"Married by America" is the name of an upcoming reality series on—where else?—the Fox network. The premise is just as you might suspect: through a campaign of telephoned votes from viewers, two strangers are paired up and immediately wed to each other. This is the most inevitable programming decision short of "Armchair General," a series in which we all phone in to decide which country to bomb next, although I expect that may actually be scheduled for the fall season.

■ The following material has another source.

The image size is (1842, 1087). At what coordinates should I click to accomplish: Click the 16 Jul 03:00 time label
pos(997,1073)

The most offensive thing about "Married by America" is the presumed novelty of it. "Is this not a lark?" we are asked. "Is this not progress? Why, you anonymous American citizens will actually get to decide who marries whom!" As if this has not happened for centuries. Due to the consensus of upstanding citizens just like yourself, it was until relatively recently illegal for a person to marry anyone outside of his or her race, a practice that is frowned upon in many areas even today. Thanks to those same busybodies, it is still illegal for a person to marry anyone of his or her own sex.

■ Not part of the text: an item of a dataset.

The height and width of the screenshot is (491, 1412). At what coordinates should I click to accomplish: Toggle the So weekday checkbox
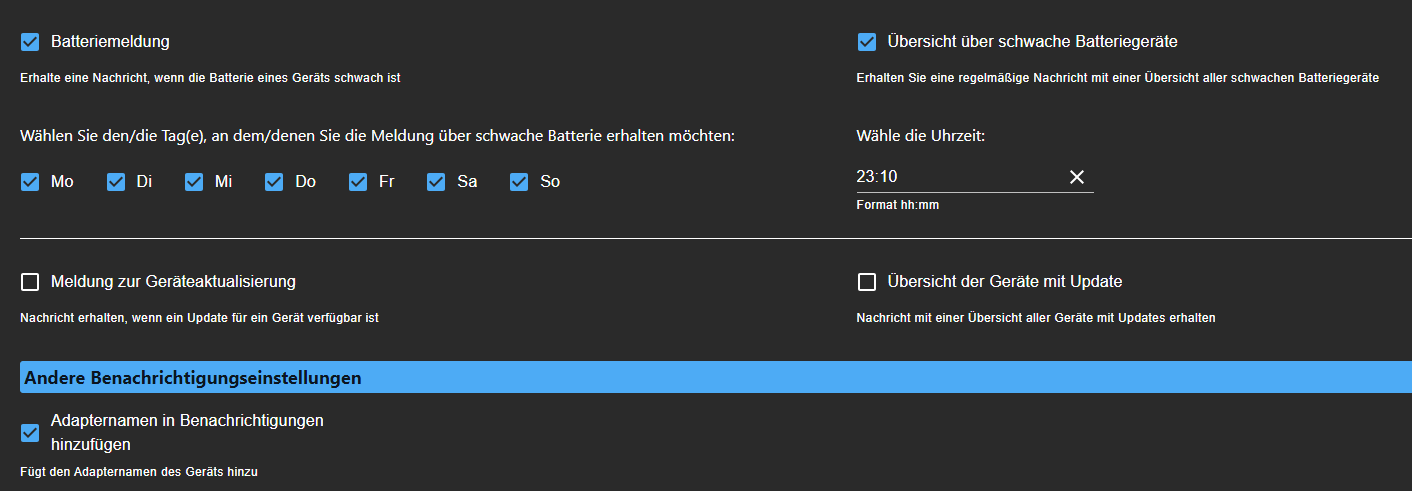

Not satisfied with this traditional and more general interference, television has given us a way to directly control the lives of our fellow citizens: who dates whom, who gets married to whom, who wins a million dollars. What could be next? Who gets to commit physician-assisted suicide? Who goes to the electric chair? Who is allowed to get an abortion? Who is allowed to get a divorce? Who is allowed to buy which house?
It is a bloodcurdling trend.
In the coming weeks, as the same President who wants everyone in America to own automatic rifles begins his war to disarm a country we armed in the first place, I propose we start a new trend. Is there a network out there that will back my new series, "Mind Your Own Damned Business"? It is a reality show in which ordinary people are allowed to live their lives as they choose, under the premise of life, liberty, and the pursuit of happiness.
Except obviously, when I say reality, I mean utter fantasy.